Seeds We’re Sewing in Our Kids, Calling It Out, & Involving Our Kids

Good morning! Wasn’t sleeping in with the time change so sweet this morning? (: I hope the content I’ve written below encourages you today. I’m thankful for you


The other day I was frustrated, feeling defeated as a parent.

Have you ever felt that way?

When we do feel like that, those glimmers of hope that the things we’ve taught our kids are taking root can be so encouraging.

In the car yesterday, I was gifted with one of those moments from my son, Bates.

He said that while some of them played football during recess at school, the other team started making up fake penalties.

My son’s friend told him that they should do the same thing. Bates said, “No, we shouldn’t do that because the Lord tells us not to repay.”

We had memorized that verse in 1 Peter 3 months ago. It had taken root and I had no idea.

I wasn’t on the football field. I didn’t get to see it. If he hadn’t told me, I wouldn’t have known.

If you’re feeling discouraged as a parent today, be encouraged that the seeds you’re sewing are taking root far deeper than you might see. ❤️

Call It Out


When you notice your kids doing something well,

Call It Out…

Bates, thanks for helping me with the dishes – I really felt loved when you did that.

Gracie, that was so cool how you helped make your sister’s bed when she didn’t even ask.

Brooklyn, that was awesome how you invited that kid sitting alone at lunch to join you and your friends. Way to love the Lord and her by doing that.

When we call it out when our kiddos love well, they’ll be more likely to do it again and will also notice first-hand what it means to love the Lord and others.

Involving Our Kids


It’s easy to get annoyed when our kids ask us a million questions about what we’re working on if we’re in the middle of something.

I love how my friend told me recently that she often involves her kids when they ask questions.

One time when they asked what she was doing, she told them she was designing a client’s house, showed them the pictures, and asked for their thoughts and ideas on certain things. I just love that.

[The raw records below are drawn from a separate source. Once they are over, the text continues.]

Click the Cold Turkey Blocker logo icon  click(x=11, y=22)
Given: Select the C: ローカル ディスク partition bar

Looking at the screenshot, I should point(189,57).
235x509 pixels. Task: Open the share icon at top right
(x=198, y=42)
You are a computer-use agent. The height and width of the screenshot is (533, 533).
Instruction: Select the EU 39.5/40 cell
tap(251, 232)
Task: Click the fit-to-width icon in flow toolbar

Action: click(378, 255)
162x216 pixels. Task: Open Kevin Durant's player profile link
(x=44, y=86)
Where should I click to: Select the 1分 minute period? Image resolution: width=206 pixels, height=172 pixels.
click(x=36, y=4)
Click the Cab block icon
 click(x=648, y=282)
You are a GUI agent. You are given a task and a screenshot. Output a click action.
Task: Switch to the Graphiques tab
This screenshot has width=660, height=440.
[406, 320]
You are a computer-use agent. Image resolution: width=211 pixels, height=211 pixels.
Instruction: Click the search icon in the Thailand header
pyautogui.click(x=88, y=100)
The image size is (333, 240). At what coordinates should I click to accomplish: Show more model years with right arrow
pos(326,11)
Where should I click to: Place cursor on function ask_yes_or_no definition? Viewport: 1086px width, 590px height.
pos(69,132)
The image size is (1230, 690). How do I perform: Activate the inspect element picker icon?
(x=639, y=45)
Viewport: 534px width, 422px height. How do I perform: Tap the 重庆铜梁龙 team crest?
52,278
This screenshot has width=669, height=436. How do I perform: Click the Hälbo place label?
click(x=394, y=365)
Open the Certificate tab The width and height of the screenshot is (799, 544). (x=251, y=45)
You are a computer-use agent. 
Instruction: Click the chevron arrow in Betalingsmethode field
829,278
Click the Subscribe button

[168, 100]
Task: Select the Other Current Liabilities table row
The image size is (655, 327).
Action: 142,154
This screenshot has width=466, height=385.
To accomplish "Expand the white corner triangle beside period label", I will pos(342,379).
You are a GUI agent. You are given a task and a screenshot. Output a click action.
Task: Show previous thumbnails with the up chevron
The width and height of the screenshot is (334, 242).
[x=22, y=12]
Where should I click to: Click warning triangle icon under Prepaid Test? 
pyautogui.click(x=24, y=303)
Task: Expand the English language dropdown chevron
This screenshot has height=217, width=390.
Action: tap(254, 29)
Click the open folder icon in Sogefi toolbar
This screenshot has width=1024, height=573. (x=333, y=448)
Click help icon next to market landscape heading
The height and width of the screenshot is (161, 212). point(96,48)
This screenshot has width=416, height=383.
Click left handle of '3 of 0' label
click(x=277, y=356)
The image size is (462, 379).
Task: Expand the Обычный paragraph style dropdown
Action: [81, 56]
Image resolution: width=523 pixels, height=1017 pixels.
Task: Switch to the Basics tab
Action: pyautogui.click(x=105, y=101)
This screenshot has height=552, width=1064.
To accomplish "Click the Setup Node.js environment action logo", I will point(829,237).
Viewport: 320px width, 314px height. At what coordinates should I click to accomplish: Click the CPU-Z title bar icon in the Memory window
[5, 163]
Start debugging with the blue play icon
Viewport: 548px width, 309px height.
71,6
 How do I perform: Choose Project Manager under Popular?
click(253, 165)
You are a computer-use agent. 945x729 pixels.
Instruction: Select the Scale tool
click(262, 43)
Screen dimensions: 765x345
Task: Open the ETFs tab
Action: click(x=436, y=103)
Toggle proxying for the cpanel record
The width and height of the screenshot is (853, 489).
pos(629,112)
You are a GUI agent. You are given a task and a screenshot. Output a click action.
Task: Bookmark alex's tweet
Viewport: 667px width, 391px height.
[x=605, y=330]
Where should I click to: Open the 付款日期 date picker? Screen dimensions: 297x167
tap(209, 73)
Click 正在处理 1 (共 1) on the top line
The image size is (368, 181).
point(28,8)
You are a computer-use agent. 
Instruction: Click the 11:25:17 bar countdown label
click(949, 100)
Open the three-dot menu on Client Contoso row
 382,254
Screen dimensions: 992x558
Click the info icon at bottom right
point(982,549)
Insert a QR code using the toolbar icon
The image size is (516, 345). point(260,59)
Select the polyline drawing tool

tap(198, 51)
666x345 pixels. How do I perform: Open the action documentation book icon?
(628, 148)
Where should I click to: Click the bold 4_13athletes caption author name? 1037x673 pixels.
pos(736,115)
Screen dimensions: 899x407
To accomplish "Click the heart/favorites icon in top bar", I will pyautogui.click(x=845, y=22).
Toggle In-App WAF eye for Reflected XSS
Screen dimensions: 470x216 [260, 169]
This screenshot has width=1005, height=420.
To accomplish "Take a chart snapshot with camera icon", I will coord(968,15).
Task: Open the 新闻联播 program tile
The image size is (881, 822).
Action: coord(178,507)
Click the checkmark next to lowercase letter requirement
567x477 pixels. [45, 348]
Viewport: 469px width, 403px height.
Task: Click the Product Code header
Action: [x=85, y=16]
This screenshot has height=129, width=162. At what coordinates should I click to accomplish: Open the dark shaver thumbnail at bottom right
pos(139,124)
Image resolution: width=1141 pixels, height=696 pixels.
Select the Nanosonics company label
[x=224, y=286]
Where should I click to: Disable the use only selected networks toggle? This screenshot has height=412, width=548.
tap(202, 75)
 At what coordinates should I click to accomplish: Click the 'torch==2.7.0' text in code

When my kids ask what I’m doing and I say, “Nothing,” they tend to want to peek more, interrupt more, and jump in more.

Oftentimes the questions simply come because they’re curious.

But, if we actually let our kids in on what we’re doing, and take five seconds to explain things, they will often be satisfied and move on.

I can’t always do this, but when I can, I try to.

Whether it’s writing, cooking dinner, helping someone, baking, or something else, when my instinct is to say, “oh, I’m doing nothing”, I try to explain what I’m doing, sometimes ask for their ideas, and if I can, ask them to join in.

They tend to stop nagging, the million questions dissipate, they learn something, and we connect.

It’s a win, win.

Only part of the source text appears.